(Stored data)

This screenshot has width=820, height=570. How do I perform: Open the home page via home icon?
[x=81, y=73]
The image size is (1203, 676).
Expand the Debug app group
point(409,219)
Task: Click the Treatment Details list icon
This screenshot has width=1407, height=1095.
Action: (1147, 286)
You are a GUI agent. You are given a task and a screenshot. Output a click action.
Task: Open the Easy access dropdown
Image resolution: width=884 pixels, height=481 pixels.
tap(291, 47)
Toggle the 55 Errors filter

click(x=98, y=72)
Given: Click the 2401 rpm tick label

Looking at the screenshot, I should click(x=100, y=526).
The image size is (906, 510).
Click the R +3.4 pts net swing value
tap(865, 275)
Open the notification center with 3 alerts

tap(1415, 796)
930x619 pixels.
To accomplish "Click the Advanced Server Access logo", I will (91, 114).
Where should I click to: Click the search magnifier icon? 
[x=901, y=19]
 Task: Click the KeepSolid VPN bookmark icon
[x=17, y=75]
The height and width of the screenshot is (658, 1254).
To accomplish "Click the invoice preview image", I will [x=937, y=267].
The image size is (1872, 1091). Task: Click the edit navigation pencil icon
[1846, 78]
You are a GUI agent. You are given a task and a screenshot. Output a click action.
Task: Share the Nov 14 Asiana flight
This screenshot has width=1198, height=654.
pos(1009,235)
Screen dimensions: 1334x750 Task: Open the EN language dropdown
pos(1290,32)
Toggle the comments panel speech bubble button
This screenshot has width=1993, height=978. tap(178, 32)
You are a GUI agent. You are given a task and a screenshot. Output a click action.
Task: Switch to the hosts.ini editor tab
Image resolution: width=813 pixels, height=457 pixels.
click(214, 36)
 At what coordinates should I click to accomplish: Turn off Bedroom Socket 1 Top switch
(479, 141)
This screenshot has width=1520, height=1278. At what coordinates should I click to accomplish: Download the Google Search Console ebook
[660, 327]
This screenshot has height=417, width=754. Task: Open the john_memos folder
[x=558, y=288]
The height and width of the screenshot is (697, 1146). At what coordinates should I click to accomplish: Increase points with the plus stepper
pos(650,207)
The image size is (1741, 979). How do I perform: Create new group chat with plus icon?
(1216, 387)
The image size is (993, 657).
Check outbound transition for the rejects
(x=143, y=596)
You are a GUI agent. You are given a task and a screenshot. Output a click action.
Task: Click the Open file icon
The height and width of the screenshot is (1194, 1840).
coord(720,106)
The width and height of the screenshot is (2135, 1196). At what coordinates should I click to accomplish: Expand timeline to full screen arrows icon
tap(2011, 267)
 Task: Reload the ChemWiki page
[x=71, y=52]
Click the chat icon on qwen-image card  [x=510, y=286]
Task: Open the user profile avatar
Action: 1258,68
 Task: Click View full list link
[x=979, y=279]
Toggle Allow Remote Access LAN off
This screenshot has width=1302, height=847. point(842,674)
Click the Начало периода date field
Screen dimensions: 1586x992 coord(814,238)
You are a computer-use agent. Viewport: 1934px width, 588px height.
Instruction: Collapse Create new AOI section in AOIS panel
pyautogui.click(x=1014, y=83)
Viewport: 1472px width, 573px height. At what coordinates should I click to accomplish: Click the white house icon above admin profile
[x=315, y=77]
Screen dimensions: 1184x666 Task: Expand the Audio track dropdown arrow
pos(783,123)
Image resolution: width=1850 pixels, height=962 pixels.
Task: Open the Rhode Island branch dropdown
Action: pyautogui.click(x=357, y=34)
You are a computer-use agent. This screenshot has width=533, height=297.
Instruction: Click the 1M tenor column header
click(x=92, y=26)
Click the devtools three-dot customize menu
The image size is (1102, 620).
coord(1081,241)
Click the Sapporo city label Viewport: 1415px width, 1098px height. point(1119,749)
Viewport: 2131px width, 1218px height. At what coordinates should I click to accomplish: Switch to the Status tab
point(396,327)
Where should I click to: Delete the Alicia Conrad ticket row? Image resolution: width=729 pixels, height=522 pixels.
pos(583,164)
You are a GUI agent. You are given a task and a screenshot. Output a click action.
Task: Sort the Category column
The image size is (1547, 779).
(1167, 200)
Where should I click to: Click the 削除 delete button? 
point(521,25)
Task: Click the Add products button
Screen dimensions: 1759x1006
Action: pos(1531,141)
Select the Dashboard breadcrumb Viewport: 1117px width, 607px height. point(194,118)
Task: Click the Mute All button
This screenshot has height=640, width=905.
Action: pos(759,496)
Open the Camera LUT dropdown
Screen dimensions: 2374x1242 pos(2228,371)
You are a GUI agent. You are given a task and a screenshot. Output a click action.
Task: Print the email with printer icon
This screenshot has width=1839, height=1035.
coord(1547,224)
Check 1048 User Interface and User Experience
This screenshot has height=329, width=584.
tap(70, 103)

What is being asked: Set the entries above down once more, exactly as they stand.

Solution for this task:
This screenshot has width=820, height=570. How do I perform: Open the home page via home icon?
[x=81, y=73]
The image size is (1203, 676).
Expand the Debug app group
point(409,219)
Task: Click the Treatment Details list icon
This screenshot has width=1407, height=1095.
Action: (1147, 286)
You are a GUI agent. You are given a task and a screenshot. Output a click action.
Task: Open the Easy access dropdown
Image resolution: width=884 pixels, height=481 pixels.
tap(291, 47)
Toggle the 55 Errors filter

click(x=98, y=72)
Given: Click the 2401 rpm tick label

Looking at the screenshot, I should click(x=100, y=526).
The image size is (906, 510).
Click the R +3.4 pts net swing value
tap(865, 275)
Open the notification center with 3 alerts

tap(1415, 796)
930x619 pixels.
To accomplish "Click the Advanced Server Access logo", I will (91, 114).
Where should I click to: Click the search magnifier icon? 
[x=901, y=19]
 Task: Click the KeepSolid VPN bookmark icon
[x=17, y=75]
The height and width of the screenshot is (658, 1254).
To accomplish "Click the invoice preview image", I will [x=937, y=267].
The image size is (1872, 1091). Task: Click the edit navigation pencil icon
[1846, 78]
You are a GUI agent. You are given a task and a screenshot. Output a click action.
Task: Share the Nov 14 Asiana flight
This screenshot has width=1198, height=654.
pos(1009,235)
Screen dimensions: 1334x750 Task: Open the EN language dropdown
pos(1290,32)
Toggle the comments panel speech bubble button
This screenshot has width=1993, height=978. tap(178, 32)
You are a GUI agent. You are given a task and a screenshot. Output a click action.
Task: Switch to the hosts.ini editor tab
Image resolution: width=813 pixels, height=457 pixels.
click(214, 36)
 At what coordinates should I click to accomplish: Turn off Bedroom Socket 1 Top switch
(479, 141)
This screenshot has width=1520, height=1278. At what coordinates should I click to accomplish: Download the Google Search Console ebook
[660, 327]
This screenshot has height=417, width=754. Task: Open the john_memos folder
[x=558, y=288]
The height and width of the screenshot is (697, 1146). At what coordinates should I click to accomplish: Increase points with the plus stepper
pos(650,207)
The image size is (1741, 979). How do I perform: Create new group chat with plus icon?
(1216, 387)
The image size is (993, 657).
Check outbound transition for the rejects
(x=143, y=596)
You are a GUI agent. You are given a task and a screenshot. Output a click action.
Task: Click the Open file icon
The height and width of the screenshot is (1194, 1840).
coord(720,106)
The width and height of the screenshot is (2135, 1196). At what coordinates should I click to accomplish: Expand timeline to full screen arrows icon
tap(2011, 267)
 Task: Reload the ChemWiki page
[x=71, y=52]
Click the chat icon on qwen-image card  [x=510, y=286]
Task: Open the user profile avatar
Action: 1258,68
 Task: Click View full list link
[x=979, y=279]
Toggle Allow Remote Access LAN off
This screenshot has width=1302, height=847. point(842,674)
Click the Начало периода date field
Screen dimensions: 1586x992 coord(814,238)
You are a computer-use agent. Viewport: 1934px width, 588px height.
Instruction: Collapse Create new AOI section in AOIS panel
pyautogui.click(x=1014, y=83)
Viewport: 1472px width, 573px height. At what coordinates should I click to accomplish: Click the white house icon above admin profile
[x=315, y=77]
Screen dimensions: 1184x666 Task: Expand the Audio track dropdown arrow
pos(783,123)
Image resolution: width=1850 pixels, height=962 pixels.
Task: Open the Rhode Island branch dropdown
Action: pyautogui.click(x=357, y=34)
You are a computer-use agent. This screenshot has width=533, height=297.
Instruction: Click the 1M tenor column header
click(x=92, y=26)
Click the devtools three-dot customize menu
The image size is (1102, 620).
coord(1081,241)
Click the Sapporo city label Viewport: 1415px width, 1098px height. point(1119,749)
Viewport: 2131px width, 1218px height. At what coordinates should I click to accomplish: Switch to the Status tab
point(396,327)
Where should I click to: Delete the Alicia Conrad ticket row? Image resolution: width=729 pixels, height=522 pixels.
pos(583,164)
You are a GUI agent. You are given a task and a screenshot. Output a click action.
Task: Sort the Category column
The image size is (1547, 779).
(1167, 200)
Where should I click to: Click the 削除 delete button? 
point(521,25)
Task: Click the Add products button
Screen dimensions: 1759x1006
Action: pos(1531,141)
Select the Dashboard breadcrumb Viewport: 1117px width, 607px height. point(194,118)
Task: Click the Mute All button
This screenshot has height=640, width=905.
Action: pos(759,496)
Open the Camera LUT dropdown
Screen dimensions: 2374x1242 pos(2228,371)
You are a GUI agent. You are given a task and a screenshot. Output a click action.
Task: Print the email with printer icon
This screenshot has width=1839, height=1035.
coord(1547,224)
Check 1048 User Interface and User Experience
This screenshot has height=329, width=584.
tap(70, 103)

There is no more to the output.